Faut-il craindre un soulèvement des Arabes israéliens semblable à celui d'octobre 2000, au cours duquel l'Etat hébreu avait été coupé en deux et treize personnes avaient perdu la vie? En tout cas, le ton monte au sein de cette communauté de plus d'un million d'habitants représentant un cinquième de la population du pays. Tout a commencé le 30 décembre avec l'invalidation de la candidature du député Ahmed Tibi par la Commission électorale centrale (CEC), un organisme officiel chargé de vérifier la légalité de la Constitution et du dépôt des listes en vue des élections législatives du 28 janvier. Populaire, le député fut l'un des principaux conseillers de Yasser Arafat avant d'être élu pour la première fois à la Knesset (parlement) en 1999 à la tête du petit parti Taal (Mouvement arabe pour le renouveau) et de rejoindre ensuite le parti judéo-arabe Hadach (ex-communiste).

Fort en gueule, Tibi s'est souvent signalé par ses interventions musclées soutenant «le droit du peuple palestinien à défendre son sol contre l'occupation», ce qui explique sans doute pourquoi il a été exclu du jeu politique. Mais le lendemain de cette décision, la CEC a également rejeté la candidature du député Azmi Bichara, une autre «grande pointure» de la communauté arabe d'Israël accusé, entre autres, d'avoir «incité à la violence» en participant à une rencontre organisée en Syrie avec des dirigeants du Hezbollah.

Leader du Balad (Parti national démocratique), Bichara siège à la Knesset depuis 1996. A l'exception de l'interdiction de se présenter faite en 1960 à la liste nationaliste Al Ard (La Terre), il est avec Tibi le premier Arabe israélien à subir ce sort.
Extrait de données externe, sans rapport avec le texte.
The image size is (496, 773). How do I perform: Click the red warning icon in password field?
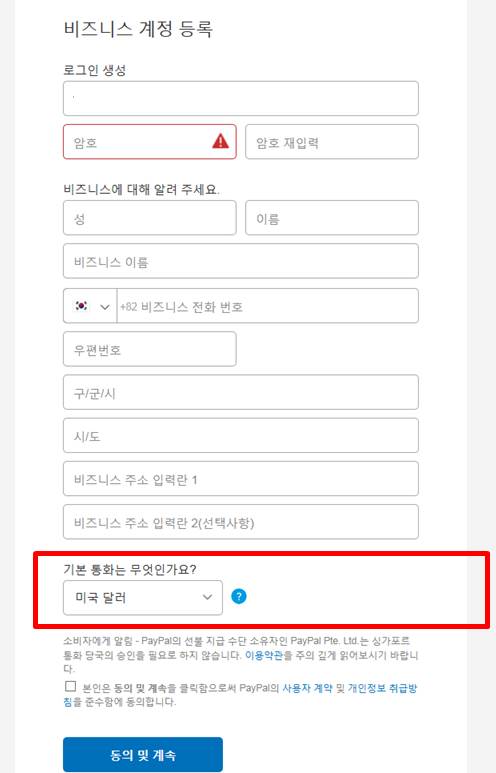pos(220,142)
Les Arabes d'Israël, dont le Comité suprême (l'instance regroupant les principaux notables de la communauté) s'est réuni d'urgence vendredi matin, acceptent mal les décisions de la CEC et ils ne le cachent pas. «C'est une gifle en plein visage», affirme Zohair Andros, le rédacteur en chef de l'hebdomadaire Kol Al Arab. «Notre sentiment d'humiliation est tellement développé qu'une nouvelle explosion n'est pas à exclure.»